# PROBLEM STATEMENT:
If an entry holds a picture, skip the picture but copy everything else exactly.

# EXERCISE DATA:
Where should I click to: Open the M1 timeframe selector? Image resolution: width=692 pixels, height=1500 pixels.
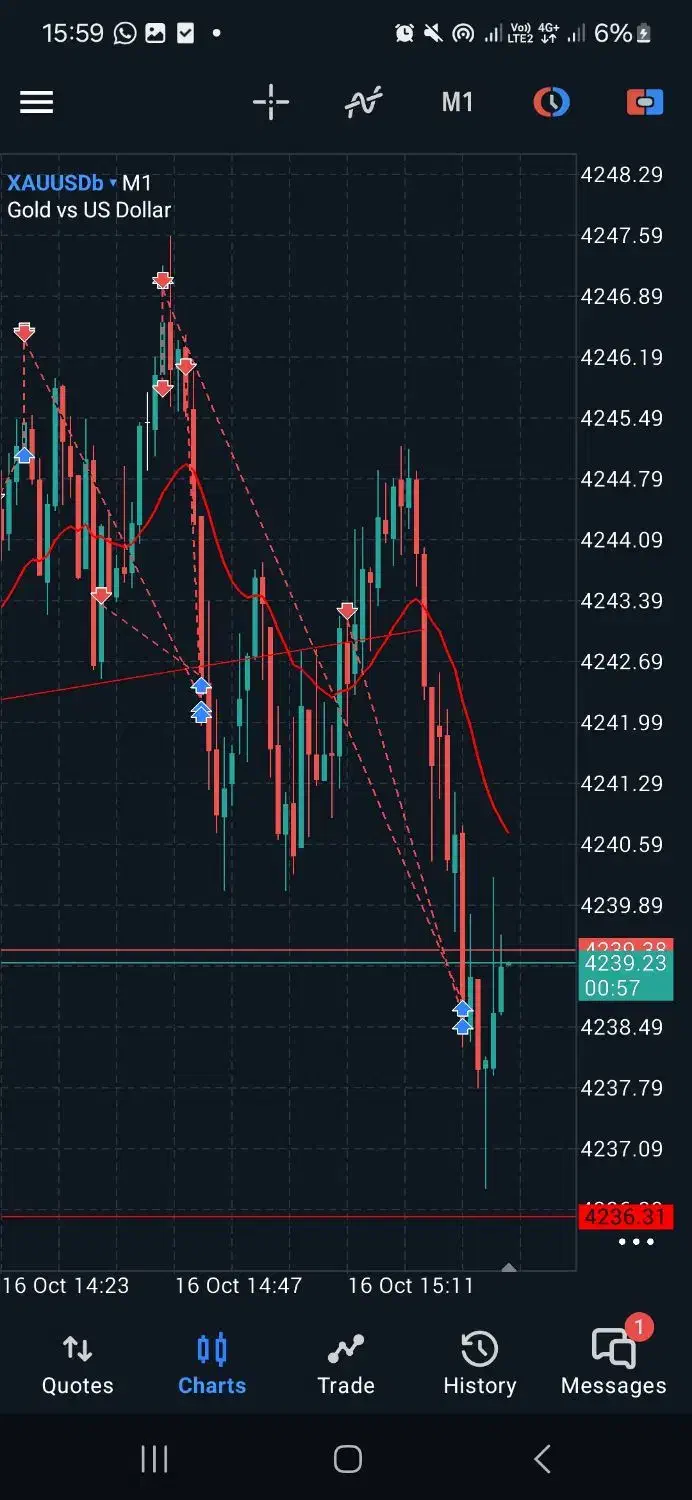point(457,102)
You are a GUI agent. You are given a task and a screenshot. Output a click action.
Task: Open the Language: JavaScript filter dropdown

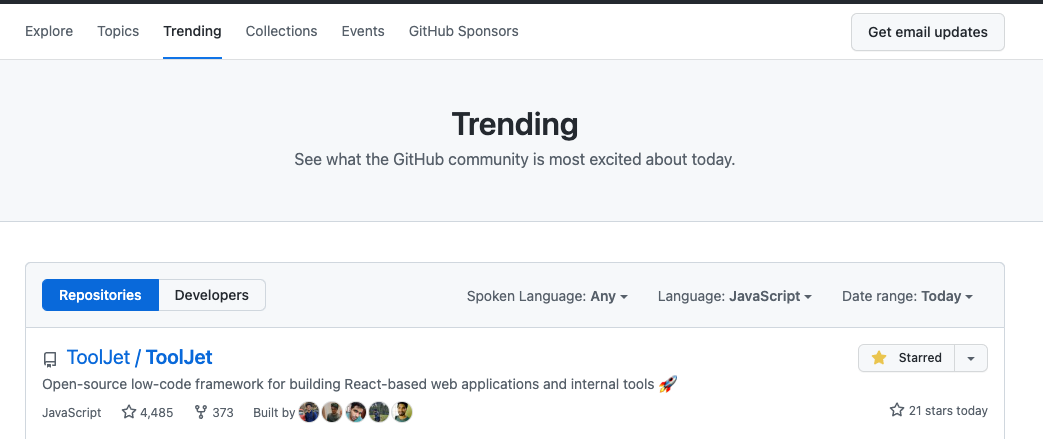pos(734,296)
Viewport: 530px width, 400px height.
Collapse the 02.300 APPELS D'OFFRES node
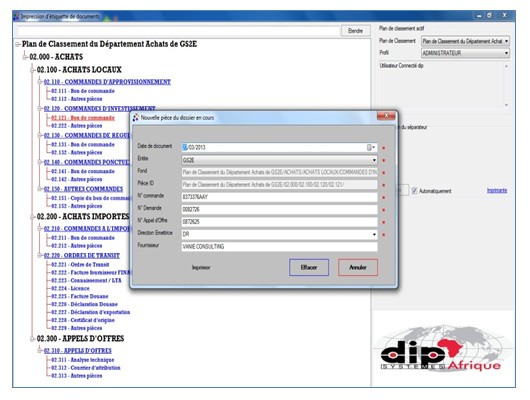pyautogui.click(x=32, y=338)
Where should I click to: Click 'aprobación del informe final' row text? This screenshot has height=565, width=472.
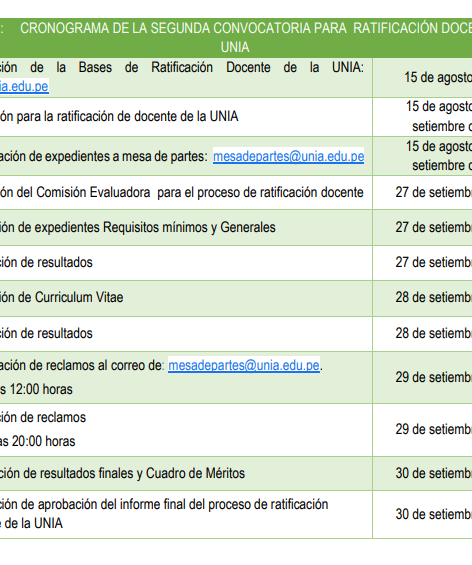(164, 504)
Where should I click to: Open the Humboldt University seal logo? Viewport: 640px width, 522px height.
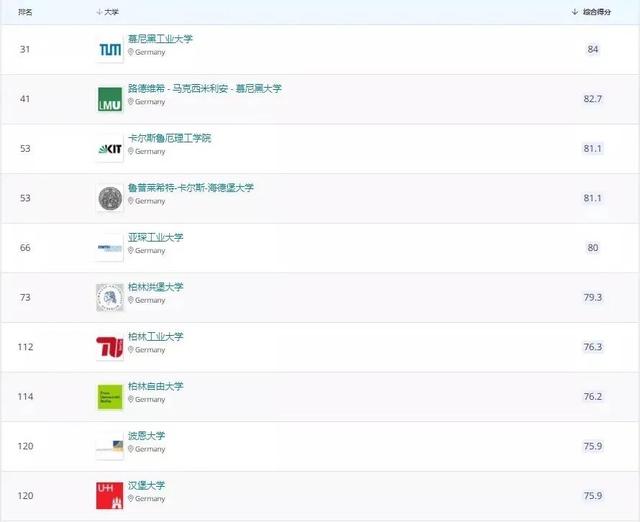tap(109, 297)
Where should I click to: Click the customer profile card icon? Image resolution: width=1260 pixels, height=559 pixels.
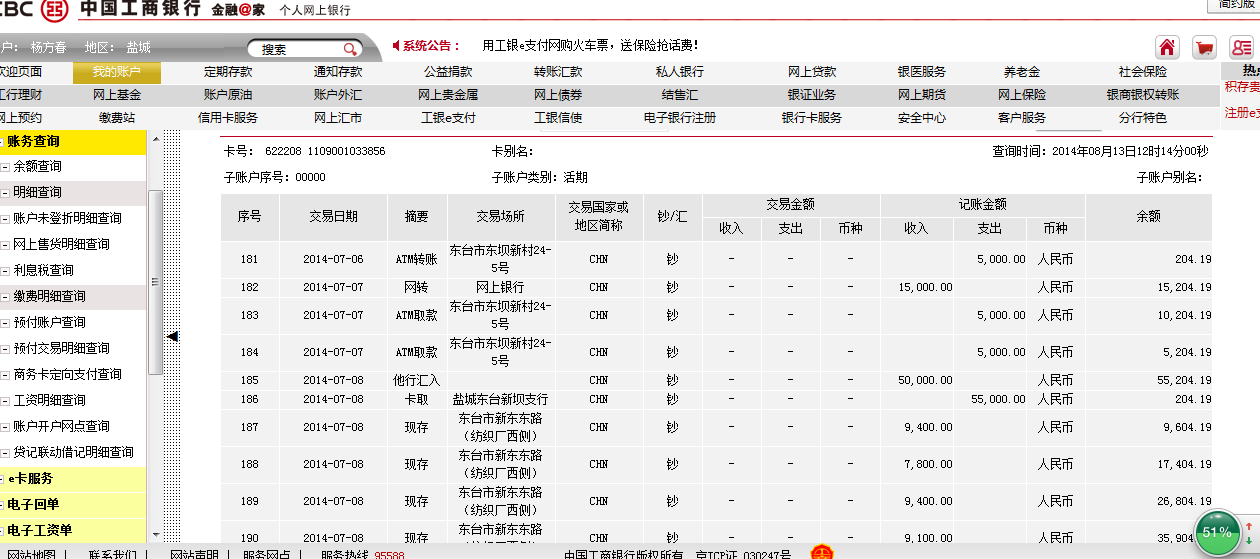[1241, 47]
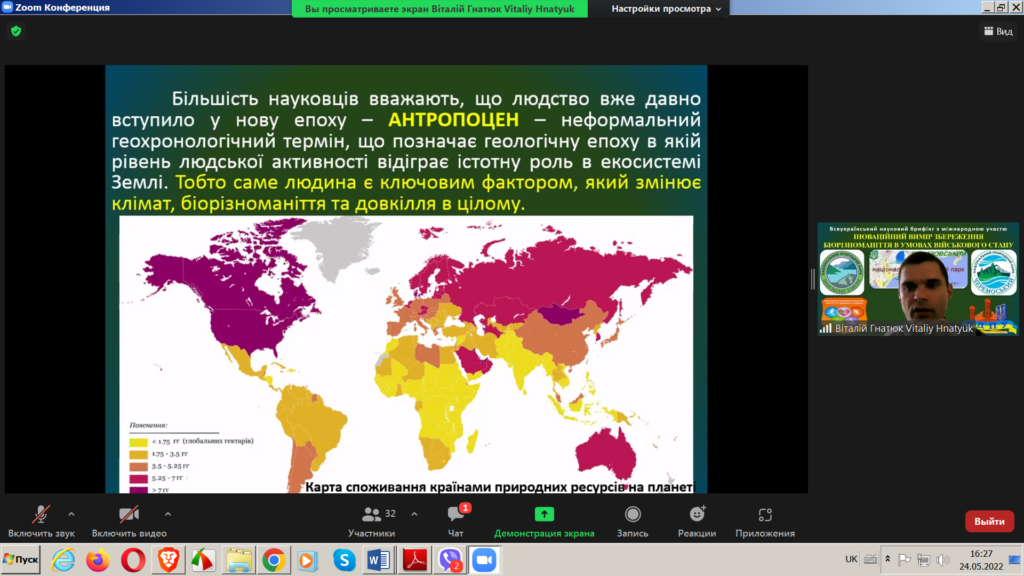Open Реакции reactions menu
1024x576 pixels.
pos(697,519)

# ANSWER BELOW:
Where should I click to: Open the M1 timeframe selector? Image resolution: width=692 pixels, height=1500 pixels.
point(457,102)
You are a GUI agent. You are given a task and a screenshot. Output a click action.
Task: Open the Language: JavaScript filter dropdown

pos(734,296)
Viewport: 530px width, 400px height.
Collapse the 02.300 APPELS D'OFFRES node
pyautogui.click(x=32, y=338)
Where should I click to: Click 'aprobación del informe final' row text? This screenshot has height=565, width=472.
(164, 504)
Where should I click to: Open the Humboldt University seal logo? Viewport: 640px width, 522px height.
tap(109, 297)
Where should I click to: Click the customer profile card icon? Image resolution: width=1260 pixels, height=559 pixels.
[1241, 47]
Open Реакции reactions menu
1024x576 pixels.
pos(697,519)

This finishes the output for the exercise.